ClydePossumfoot@reddit
I’ve never been in a planning and estimation process where anyone “knows the problem”, “completely understands it”, and has a “clear path forward” for anything non-trivial.
Usually at that stage the Lumberghs are expecting folks to have those details but have dedicated zero time to allowing engineers to actually understand the problem before asking for a hard date on when it would be done.
freekayZekey@reddit
recommend “Software Estimation: Demystifying the Black Art” by McConnell. that helped me with estimations. now i don’t worry so much about getting them “right” as long as they are useful
you could ask what the deadline is and see what features you can realistically fit within that deadline and negotiate.
Howler052@reddit
Think of the time it might take to do the work. Double it.
Always under promise. Over deliver.
amk@reddit
I just heard about Quantified Tasks https://quantifiedtasks.org, where you assess tasks from 1-5 on three dimensions: Distance, Friction, and Relativity, and then combine the values.
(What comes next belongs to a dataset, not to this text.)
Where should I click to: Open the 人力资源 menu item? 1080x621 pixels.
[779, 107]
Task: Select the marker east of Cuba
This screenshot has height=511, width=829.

I'm planning on trying it, at least for my own estimating, and seeing whether it works for me.
DeterminedQuokka@reddit
Exponential for large projects. 2,4,8,16 weeks
Mostly time based for tickets. 2 hours, half a day, a day, 2-3 days, a week.
Don’t estimate with a specific person in mind, but acknowledge that the person does matter. A ticket can’t go from a 2-5 because Jake is working on it. But you can say “right now Jake does fewer points”
AceHighFlush@reddit
I've done them all.
I'm a big fan of simplified sizing for each ticket (by the devs).
Choose from: 1, too big, don't know.
Too big get split. Don't know gets a timeboxed spike. All of the 1's average out over time to give a predictable velocity. This makes estimations really fast so devs can get back to building instead of arguing over a 3 or a 5.
The hardest part is not estimating the current backlog. It's backlog growth management and scope creep. Also, only size planned work: walk ups, and short notice work is 0.
Remember you want to know how much backlog you're getting through, not how busy your team is, to predict delivery. So you should also be tracking backlog growth over time vs. completed.